Rows of pointing data:
========
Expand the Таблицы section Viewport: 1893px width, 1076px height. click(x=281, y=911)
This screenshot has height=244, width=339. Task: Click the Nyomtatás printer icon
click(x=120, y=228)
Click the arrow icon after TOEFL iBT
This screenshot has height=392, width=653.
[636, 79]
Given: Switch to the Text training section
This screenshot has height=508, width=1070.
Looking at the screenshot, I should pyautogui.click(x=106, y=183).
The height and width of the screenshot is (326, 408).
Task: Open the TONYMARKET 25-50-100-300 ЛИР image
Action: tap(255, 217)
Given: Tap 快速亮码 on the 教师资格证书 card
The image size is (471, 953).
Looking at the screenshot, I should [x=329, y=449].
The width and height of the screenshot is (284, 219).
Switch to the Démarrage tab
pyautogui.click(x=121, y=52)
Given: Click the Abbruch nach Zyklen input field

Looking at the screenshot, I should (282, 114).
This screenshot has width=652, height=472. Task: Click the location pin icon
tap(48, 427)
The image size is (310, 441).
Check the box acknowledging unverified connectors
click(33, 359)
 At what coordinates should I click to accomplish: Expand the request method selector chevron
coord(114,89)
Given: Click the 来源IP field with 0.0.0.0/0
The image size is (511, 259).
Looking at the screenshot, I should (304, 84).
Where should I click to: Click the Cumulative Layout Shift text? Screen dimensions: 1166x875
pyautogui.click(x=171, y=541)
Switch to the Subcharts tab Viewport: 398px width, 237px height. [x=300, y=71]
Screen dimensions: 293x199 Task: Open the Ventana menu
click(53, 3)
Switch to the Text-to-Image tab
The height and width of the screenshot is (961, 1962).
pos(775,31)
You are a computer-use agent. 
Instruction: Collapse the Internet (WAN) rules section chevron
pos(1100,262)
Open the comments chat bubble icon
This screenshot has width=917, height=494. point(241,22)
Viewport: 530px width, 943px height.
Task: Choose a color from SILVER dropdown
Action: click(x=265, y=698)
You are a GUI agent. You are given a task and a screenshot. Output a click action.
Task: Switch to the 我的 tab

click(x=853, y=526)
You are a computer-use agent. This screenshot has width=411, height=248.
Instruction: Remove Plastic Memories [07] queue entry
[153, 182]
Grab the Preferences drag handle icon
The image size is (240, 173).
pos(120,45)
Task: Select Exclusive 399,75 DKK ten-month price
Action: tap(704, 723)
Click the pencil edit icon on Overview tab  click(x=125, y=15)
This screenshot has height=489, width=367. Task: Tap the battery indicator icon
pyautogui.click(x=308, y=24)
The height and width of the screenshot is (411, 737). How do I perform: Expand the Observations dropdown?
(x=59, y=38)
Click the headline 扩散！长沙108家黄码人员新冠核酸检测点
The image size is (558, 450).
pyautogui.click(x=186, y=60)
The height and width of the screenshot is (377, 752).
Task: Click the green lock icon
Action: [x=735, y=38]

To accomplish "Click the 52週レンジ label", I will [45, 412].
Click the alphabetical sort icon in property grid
========
:: What you are asked to do ::
Copy every entry above again, word for word, with nothing changed.

:: Solution to the exercise ::
Expand the Таблицы section Viewport: 1893px width, 1076px height. click(x=281, y=911)
This screenshot has height=244, width=339. Task: Click the Nyomtatás printer icon
click(x=120, y=228)
Click the arrow icon after TOEFL iBT
This screenshot has height=392, width=653.
[636, 79]
Given: Switch to the Text training section
This screenshot has height=508, width=1070.
Looking at the screenshot, I should pyautogui.click(x=106, y=183).
The height and width of the screenshot is (326, 408).
Task: Open the TONYMARKET 25-50-100-300 ЛИР image
Action: tap(255, 217)
Given: Tap 快速亮码 on the 教师资格证书 card
The image size is (471, 953).
Looking at the screenshot, I should [x=329, y=449].
The width and height of the screenshot is (284, 219).
Switch to the Démarrage tab
pyautogui.click(x=121, y=52)
Given: Click the Abbruch nach Zyklen input field

Looking at the screenshot, I should (282, 114).
This screenshot has width=652, height=472. Task: Click the location pin icon
tap(48, 427)
The image size is (310, 441).
Check the box acknowledging unverified connectors
click(33, 359)
 At what coordinates should I click to accomplish: Expand the request method selector chevron
coord(114,89)
Given: Click the 来源IP field with 0.0.0.0/0
The image size is (511, 259).
Looking at the screenshot, I should (304, 84).
Where should I click to: Click the Cumulative Layout Shift text? Screen dimensions: 1166x875
pyautogui.click(x=171, y=541)
Switch to the Subcharts tab Viewport: 398px width, 237px height. [x=300, y=71]
Screen dimensions: 293x199 Task: Open the Ventana menu
click(53, 3)
Switch to the Text-to-Image tab
The height and width of the screenshot is (961, 1962).
pos(775,31)
You are a computer-use agent. 
Instruction: Collapse the Internet (WAN) rules section chevron
pos(1100,262)
Open the comments chat bubble icon
This screenshot has width=917, height=494. point(241,22)
Viewport: 530px width, 943px height.
Task: Choose a color from SILVER dropdown
Action: click(x=265, y=698)
You are a GUI agent. You are given a task and a screenshot. Output a click action.
Task: Switch to the 我的 tab

click(x=853, y=526)
You are a computer-use agent. This screenshot has width=411, height=248.
Instruction: Remove Plastic Memories [07] queue entry
[153, 182]
Grab the Preferences drag handle icon
The image size is (240, 173).
pos(120,45)
Task: Select Exclusive 399,75 DKK ten-month price
Action: tap(704, 723)
Click the pencil edit icon on Overview tab  click(x=125, y=15)
This screenshot has height=489, width=367. Task: Tap the battery indicator icon
pyautogui.click(x=308, y=24)
The height and width of the screenshot is (411, 737). How do I perform: Expand the Observations dropdown?
(x=59, y=38)
Click the headline 扩散！长沙108家黄码人员新冠核酸检测点
The image size is (558, 450).
pyautogui.click(x=186, y=60)
The height and width of the screenshot is (377, 752).
Task: Click the green lock icon
Action: [x=735, y=38]

To accomplish "Click the 52週レンジ label", I will [45, 412].
Click the alphabetical sort icon in property grid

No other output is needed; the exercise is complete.